Simulated Annealing (SA)
Physics-inspired optimization algorithm that escapes local optima through controlled randomness.
When to Use
- •Multi-Modal Functions: Many local optima in objective landscape.
- •Continuous Optimization: Real-valued decision variables.
- •Global Optimization: Need to avoid getting stuck in local minima.
- •Non-Differentiable: Black-box functions without gradients.
- •Simplicity Preferred: Fewer parameters than
genetic-algorithmorparticle-swarm.
When NOT to Use
- •Convex Problems: Use gradient-based methods (much faster).
- •Discrete/Combinatorial: Use
genetic-algorithm(better suited). - •Fast Convergence Needed: SA is typically slower than
particle-swarm. - •Very High Dimensions: SA struggles with dimensionality (>50 variables).
Algorithm Overview
Physical Metaphor
Metal Annealing: Heat metal to high temperature → slowly cool → atoms settle into low-energy (optimal) state.
Key Idea
Accept worse solutions with probability $P = e^{-\Delta E / T}$ to escape local optima.
Components
- •Temperature $T$: Controls acceptance probability (high $T$ = more exploration).
- •Cooling Schedule: How temperature decreases over time.
- •Neighbor Generation: How to perturb current solution.
- •Acceptance Criterion: Metropolis criterion from statistical mechanics.
Pseudo-Code
1. Initialize: random solution x, high temperature T
2. REPEAT until T < T_final:
a. Generate neighbor x' by perturbing x
b. Calculate ΔE = f(x') - f(x)
c. IF ΔE < 0 OR random() < exp(-ΔE/T):
Accept x' (x = x')
d. Cool down: T = T * alpha
3. Return best solution found
Implementation
import numpy as np
import matplotlib.pyplot as plt
class SimulatedAnnealing:
"""
Simulated Annealing for optimization
"""
def __init__(self, objective_func, bounds, T_initial=100, T_final=1e-3,
alpha=0.95, constraints=None, maximize=False, seed=42):
"""
Args:
objective_func (callable): f(x) -> float
bounds (list of tuples): [(x1_min, x1_max), ...]
T_initial (float): Initial temperature (10-1000)
T_final (float): Final temperature (0.001-0.1)
alpha (float): Cooling rate (0.85-0.99)
constraints (list): [g1(x), g2(x), ...] where g(x) <= 0
maximize (bool): If True, maximize; else minimize
seed (int): Random seed
"""
self.objective_func = objective_func
self.bounds = np.array(bounds)
self.n_dim = len(bounds)
self.T_initial = T_initial
self.T_final = T_final
self.alpha = alpha
self.constraints = constraints if constraints else []
self.maximize = maximize
np.random.seed(seed)
# Initialize solution
self.current_solution = np.random.uniform(
self.bounds[:, 0],
self.bounds[:, 1]
)
self.current_fitness = self._evaluate_fitness(self.current_solution)

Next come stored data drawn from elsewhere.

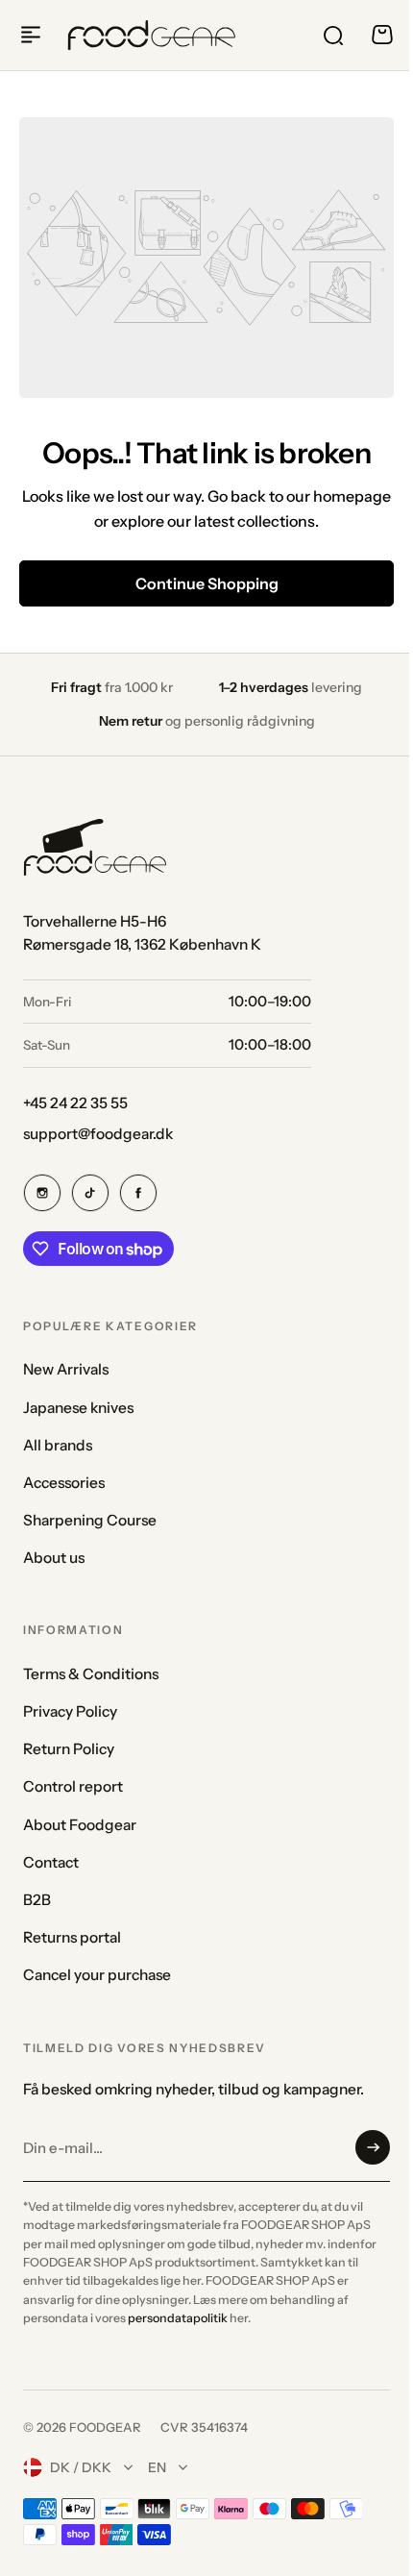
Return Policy (68, 1749)
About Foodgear (79, 1825)
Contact (51, 1862)
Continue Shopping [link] (207, 583)
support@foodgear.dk (98, 1134)
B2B (37, 1900)
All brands (57, 1445)
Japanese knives (78, 1408)
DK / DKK (80, 2467)
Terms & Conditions (90, 1674)
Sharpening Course (90, 1520)
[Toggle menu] (31, 34)
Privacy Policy (70, 1711)
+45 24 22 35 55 (75, 1103)
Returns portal (72, 1937)
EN (157, 2467)
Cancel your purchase (97, 1975)
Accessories (64, 1483)
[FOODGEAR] (151, 35)
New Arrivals (66, 1369)
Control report (73, 1786)
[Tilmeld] (372, 2147)
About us (54, 1557)
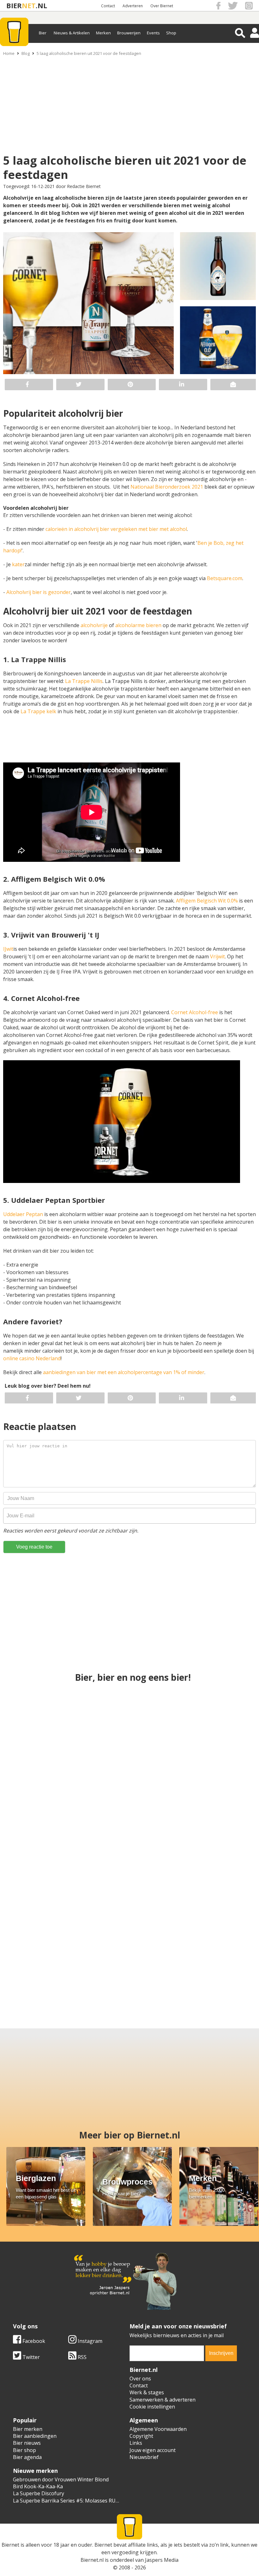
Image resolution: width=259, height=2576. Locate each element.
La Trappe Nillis (84, 681)
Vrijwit (217, 956)
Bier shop (24, 2450)
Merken (103, 33)
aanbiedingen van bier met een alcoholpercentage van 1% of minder (123, 1372)
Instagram (89, 2341)
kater (18, 564)
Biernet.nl (92, 2559)
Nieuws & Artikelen (72, 33)
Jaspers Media (161, 2559)
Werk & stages (147, 2392)
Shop (171, 33)
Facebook (33, 2341)
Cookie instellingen (152, 2406)
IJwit (8, 948)
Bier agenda (27, 2457)
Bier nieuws (27, 2442)
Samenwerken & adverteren (163, 2399)
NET (29, 5)
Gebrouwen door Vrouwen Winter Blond (61, 2479)
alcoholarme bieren (138, 625)
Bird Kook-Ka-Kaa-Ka (38, 2486)
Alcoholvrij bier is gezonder (38, 592)
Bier (42, 33)
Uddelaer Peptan (23, 1214)
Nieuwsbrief (144, 2457)
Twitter (30, 2357)
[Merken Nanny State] (98, 1954)
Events (153, 33)
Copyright (141, 2435)
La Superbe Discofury (38, 2493)
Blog (25, 53)
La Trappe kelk (37, 711)
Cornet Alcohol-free (194, 1012)
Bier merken (27, 2429)
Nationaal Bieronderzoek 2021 (166, 486)
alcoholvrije (95, 625)
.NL (41, 5)
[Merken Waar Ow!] (34, 1954)
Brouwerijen (129, 33)
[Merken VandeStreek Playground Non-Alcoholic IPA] (214, 1730)
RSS (81, 2357)
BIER (14, 5)
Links (136, 2442)
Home (9, 53)
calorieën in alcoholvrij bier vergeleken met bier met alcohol (116, 529)
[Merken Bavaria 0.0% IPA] (214, 1842)
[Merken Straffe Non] (161, 1954)
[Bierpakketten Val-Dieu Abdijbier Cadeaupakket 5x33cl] (130, 1730)
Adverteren (133, 6)
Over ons (140, 2378)
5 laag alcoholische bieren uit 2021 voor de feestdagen (89, 53)
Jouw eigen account (153, 2450)
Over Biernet (161, 6)
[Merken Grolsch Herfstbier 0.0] (130, 1842)
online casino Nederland (32, 1358)
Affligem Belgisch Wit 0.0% (207, 900)
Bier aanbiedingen (35, 2435)
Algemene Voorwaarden (158, 2429)
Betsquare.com (224, 578)
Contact (108, 6)
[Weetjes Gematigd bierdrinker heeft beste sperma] (224, 1954)
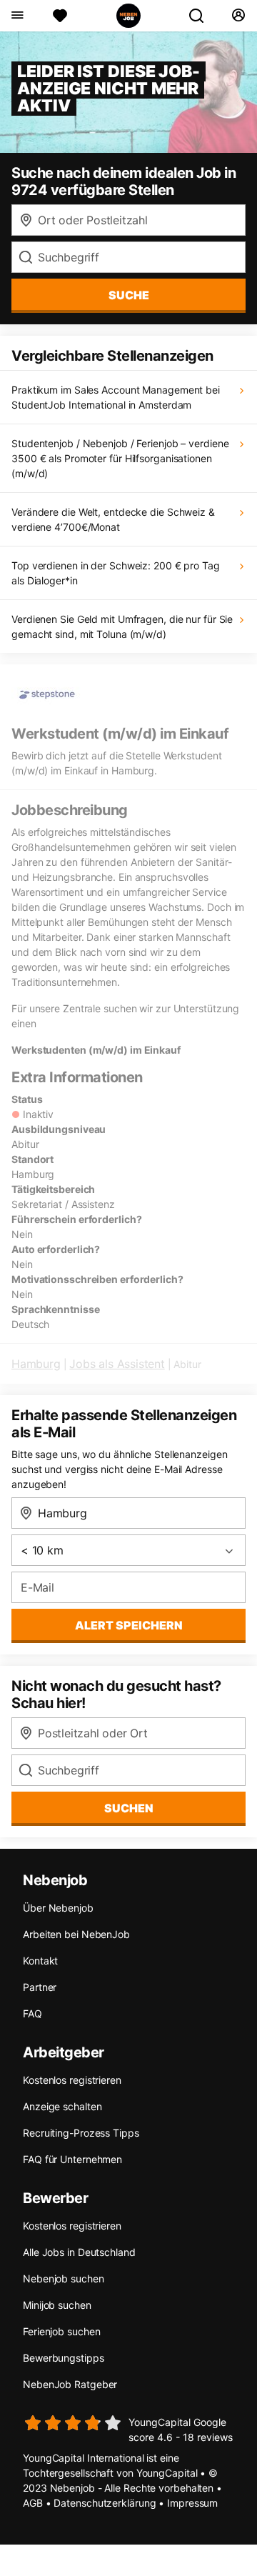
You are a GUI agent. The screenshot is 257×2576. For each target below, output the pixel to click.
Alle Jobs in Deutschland (79, 2252)
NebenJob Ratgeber (70, 2384)
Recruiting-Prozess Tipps (81, 2133)
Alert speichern (129, 1625)
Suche (129, 295)
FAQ (32, 2013)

self.best_solution = self.current_solution.copy()
self.best_fitness = self.current_fitness
# History tracking
self.best_fitness_history = []
self.current_fitness_history = []
self.temperature_history = []
self.acceptance_rate_history = []
def _evaluate_fitness(self, solution):
"""Evaluate fitness with constraint penalty"""
# Base objective
f = self.objective_func(solution)
# Constraint penalty
penalty = 0
for constraint in self.constraints:
violation = max(0, constraint(solution))
penalty += 1000 * violation**2
# Convert to minimization
if self.maximize:
f = -f
return f + penalty
def _generate_neighbor_gaussian(self, x, T):
"""
Generate neighbor using Gaussian perturbation
Step size adapts with temperature
"""
# Adaptive step size (decreases with temperature)
step_size = (self.bounds[:, 1] - self.bounds[:, 0]) * 0.1 * (T / self.T_initial)
neighbor = x + np.random.normal(0, step_size, self.n_dim)
# Clip to bounds
neighbor = np.clip(neighbor, self.bounds[:, 0], self.bounds[:, 1])
return neighbor
def _generate_neighbor_uniform(self, x, T):
"""
Generate neighbor using uniform perturbation
"""
step_size = (self.bounds[:, 1] - self.bounds[:, 0]) * 0.05 * (T / self.T_initial)
neighbor = x + np.random.uniform(-step_size, step_size, self.n_dim)
neighbor = np.clip(neighbor, self.bounds[:, 0], self.bounds[:, 1])
return neighbor
def _generate_neighbor_cauchy(self, x, T):
"""
Generate neighbor using Cauchy distribution (heavier tails)
Better for escaping local minima
"""
step_size = (self.bounds[:, 1] - self.bounds[:, 0]) * 0.05 * (T / self.T_initial)
# Cauchy distribution (scale parameter = step_size)
perturbation = np.random.standard_cauchy(self.n_dim) * step_size
neighbor = x + perturbation
neighbor = np.clip(neighbor, self.bounds[:, 0], self.bounds[:, 1])
return neighbor
def _acceptance_probability(self, current_fitness, new_fitness, T):
"""
Metropolis criterion
Returns:
float: Acceptance probability [0, 1]
"""
if new_fitness < current_fitness:
return 1.0 # Always accept better solutions
else:
# Accept worse solutions with probability exp(-ΔE/T)
return np.exp(-(new_fitness - current_fitness) / T)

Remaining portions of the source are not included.